Часть 1
24 ноября 2015 г. в 04:32
В первый раз мы встретились на «Ишимуре». К этому моменту я неплохо знал вкус своих жертв, все, что наполняло их жизнь — и смерть. С каждым поглощенным я все лучше узнавал их, и меня это не особенно впечатляло. За короткую жизнь человек успевал очень мало, и большая часть этой малости приходилась на глупые занятия. Многие из них даже не желали самовоспроизводиться. Примитивный разум не таил в себе ничего интересного. Может быть, когда эти люди становились послушными разлагающимися марионетками моего разума, в них появлялось даже больше смысла. Например, они очень красиво мутировали: обнажалось мясо, ломались кости, срастаясь в острые клинки, внутренности вываливались наружу сквозь истончившуюся кожу. Некоторые даже воплотили священную человеческую мечту и научились летать. На мой взгляд, их анатомия стала гораздо интереснее после моего вмешательства.
Мне уже наскучило играть с перемолотым в кровавую кашу экипажем «Ишимуры», когда в мой персональный человеческий ад прибыла еще одна компания. Тут-то я и понял, что недооценил привычки, впитанные мной с человеческими мозгами. Один из новоприбывших меня очень заинтересовал, и это был очень примитивный, пошлый интерес. Если верить местным приметам, я влюбился.
На вкус он не отличался от остальной плоти, которой у меня и так было в изобилии. Но что-то особенное я в нем нашел. Первичный контакт наладился быстро — я создал фантом его женщины: она успешно переварилась, став одной из моих клеток. Но Айзек — я запомнил его имя, единственное из всех — невовремя распознал подделку. Потом он ускользнул, причинив мне чудовищную боль. Судя по воспоминаниям всех, кого я поглотил, для неразделенной любви это было нормально.

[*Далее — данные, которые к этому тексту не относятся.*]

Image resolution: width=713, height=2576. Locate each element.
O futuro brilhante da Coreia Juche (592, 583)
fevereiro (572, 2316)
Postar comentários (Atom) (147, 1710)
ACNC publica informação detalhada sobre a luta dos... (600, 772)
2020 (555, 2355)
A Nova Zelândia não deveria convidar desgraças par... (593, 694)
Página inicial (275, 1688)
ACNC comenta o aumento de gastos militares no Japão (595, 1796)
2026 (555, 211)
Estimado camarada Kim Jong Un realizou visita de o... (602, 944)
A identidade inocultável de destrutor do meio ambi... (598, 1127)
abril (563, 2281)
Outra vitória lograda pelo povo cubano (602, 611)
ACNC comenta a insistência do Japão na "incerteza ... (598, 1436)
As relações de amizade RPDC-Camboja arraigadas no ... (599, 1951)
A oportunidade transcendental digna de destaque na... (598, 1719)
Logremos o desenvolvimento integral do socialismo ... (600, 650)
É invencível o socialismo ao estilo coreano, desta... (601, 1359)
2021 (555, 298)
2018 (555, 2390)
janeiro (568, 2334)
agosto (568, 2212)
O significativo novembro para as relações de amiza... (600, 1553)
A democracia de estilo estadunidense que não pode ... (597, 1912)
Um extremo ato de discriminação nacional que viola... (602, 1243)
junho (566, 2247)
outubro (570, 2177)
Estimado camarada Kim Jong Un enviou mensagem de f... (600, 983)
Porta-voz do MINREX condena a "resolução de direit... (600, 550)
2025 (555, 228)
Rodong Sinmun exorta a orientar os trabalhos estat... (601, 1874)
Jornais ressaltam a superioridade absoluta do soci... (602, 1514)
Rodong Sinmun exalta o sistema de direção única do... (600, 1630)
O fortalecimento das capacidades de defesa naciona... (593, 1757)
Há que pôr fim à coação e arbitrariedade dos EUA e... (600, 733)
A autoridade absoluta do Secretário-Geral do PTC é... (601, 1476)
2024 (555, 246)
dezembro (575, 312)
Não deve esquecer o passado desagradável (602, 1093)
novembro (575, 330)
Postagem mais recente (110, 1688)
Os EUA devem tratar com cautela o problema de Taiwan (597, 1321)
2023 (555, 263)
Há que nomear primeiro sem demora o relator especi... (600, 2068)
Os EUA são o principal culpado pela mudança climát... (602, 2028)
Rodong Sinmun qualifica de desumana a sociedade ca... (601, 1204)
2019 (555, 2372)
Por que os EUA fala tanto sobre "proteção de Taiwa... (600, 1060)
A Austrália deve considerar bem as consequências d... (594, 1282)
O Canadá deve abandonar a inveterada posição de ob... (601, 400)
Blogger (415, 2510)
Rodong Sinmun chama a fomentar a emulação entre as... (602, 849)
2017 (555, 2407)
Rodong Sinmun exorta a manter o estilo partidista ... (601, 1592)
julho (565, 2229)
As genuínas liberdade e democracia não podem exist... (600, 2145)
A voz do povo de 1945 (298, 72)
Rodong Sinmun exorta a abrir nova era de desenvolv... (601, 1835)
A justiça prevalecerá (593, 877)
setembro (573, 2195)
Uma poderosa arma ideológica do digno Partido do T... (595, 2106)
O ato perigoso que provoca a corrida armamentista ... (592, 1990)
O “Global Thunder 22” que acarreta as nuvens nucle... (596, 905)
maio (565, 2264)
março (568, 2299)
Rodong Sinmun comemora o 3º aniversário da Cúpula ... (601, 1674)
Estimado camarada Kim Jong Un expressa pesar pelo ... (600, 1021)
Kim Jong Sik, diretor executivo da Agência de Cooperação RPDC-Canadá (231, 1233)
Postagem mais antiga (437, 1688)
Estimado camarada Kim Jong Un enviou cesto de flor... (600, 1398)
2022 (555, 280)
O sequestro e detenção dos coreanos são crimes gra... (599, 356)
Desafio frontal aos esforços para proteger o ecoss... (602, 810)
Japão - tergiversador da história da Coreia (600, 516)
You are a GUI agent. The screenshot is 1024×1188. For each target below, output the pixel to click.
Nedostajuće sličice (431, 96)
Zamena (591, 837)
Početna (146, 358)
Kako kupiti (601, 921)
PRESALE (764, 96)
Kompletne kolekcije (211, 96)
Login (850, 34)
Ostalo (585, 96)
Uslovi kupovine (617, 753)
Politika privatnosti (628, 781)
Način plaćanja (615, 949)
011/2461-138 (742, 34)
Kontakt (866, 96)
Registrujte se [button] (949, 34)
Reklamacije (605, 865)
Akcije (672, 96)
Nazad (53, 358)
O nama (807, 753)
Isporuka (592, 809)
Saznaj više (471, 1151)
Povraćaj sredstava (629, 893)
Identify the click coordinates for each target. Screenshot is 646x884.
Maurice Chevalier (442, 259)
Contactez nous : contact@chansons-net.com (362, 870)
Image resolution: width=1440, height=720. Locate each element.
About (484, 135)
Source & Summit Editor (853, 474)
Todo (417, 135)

Я не собирался отступать и вплелся в удобную для меня религию. Все эти фанатичные юнитологи думали, что поклоняются мне и во имя моей воли пытаются уничтожить врага веры Айзека Кларка. В чем-то они были правы: я хотел его смерти, потому что только она могла соединить нас. Я сводил с ума толпы и сбивал их в хорошо организованную стаю, но Айзек — недаром я его полюбил — оказался сильнее моих рабов. Я начал заедать тоску и поглощал юнитологов за малейшую провинность. Но ни одно, даже самое вкусное гниющее тело, зараженное мной, не утоляло этот странный голод. Я по-прежнему любил его. Я хотел обвить его своими щупальцами и протолкнуть их ему в горло, и, пока он будет задыхаться и давиться кровавой слизью, ощущать биение его сердца и нетерпеливо ждать, когда оно уже, наконец, уймется. Я мечтал как следует избить его, чтобы Айзек стал загнанным животным, воющей от боли бессмысленной тушей с вытекшими глазами и размолотым мозгом. Я надеялся оставить его тело на долгие дни, чтобы оно покрылось отвратительно живой биомассой паразитов, а потом медленно поглотить его, наслаждаясь вкусом и ароматом тлена. Мы могли бы быть такими красивыми – я и он в составе моего организма. Но Айзек почему-то к этому не стремился.
***
Со временем мне удалось подманить его ближе, гораздо ближе. К этому моменту я так хорошо научился понимать людей, что сумел осознать одну простую истину: как бы я ни пытался приблизить смерть Айзека, он будет изо всех сил сопротивляться. А сил у него много, хотя, казалось бы, их куда меньше, чем у меня. Люди слишком ценят жизнь, чтобы расстаться с ней по воле какого-то трупоеда, пусть даже он огромный, могущественный и безумно влюбленный.
И тогда я решил: что ж, человеческий век короток, а что значит каких-то сто лет для меня? Если Айзек не может для меня умереть, то я попробую для него жить. Я просочусь в тело того единственного человека, которому я позволил остаться рядом с Айзеком, одурманю его разум, а потом похлопаю Айзека по плечу и скажу:
— Слушай, лететь еще долго, а я тут подумал… может, пойдем трахаться?
Кажется, люди предлагали стать едиными именно так.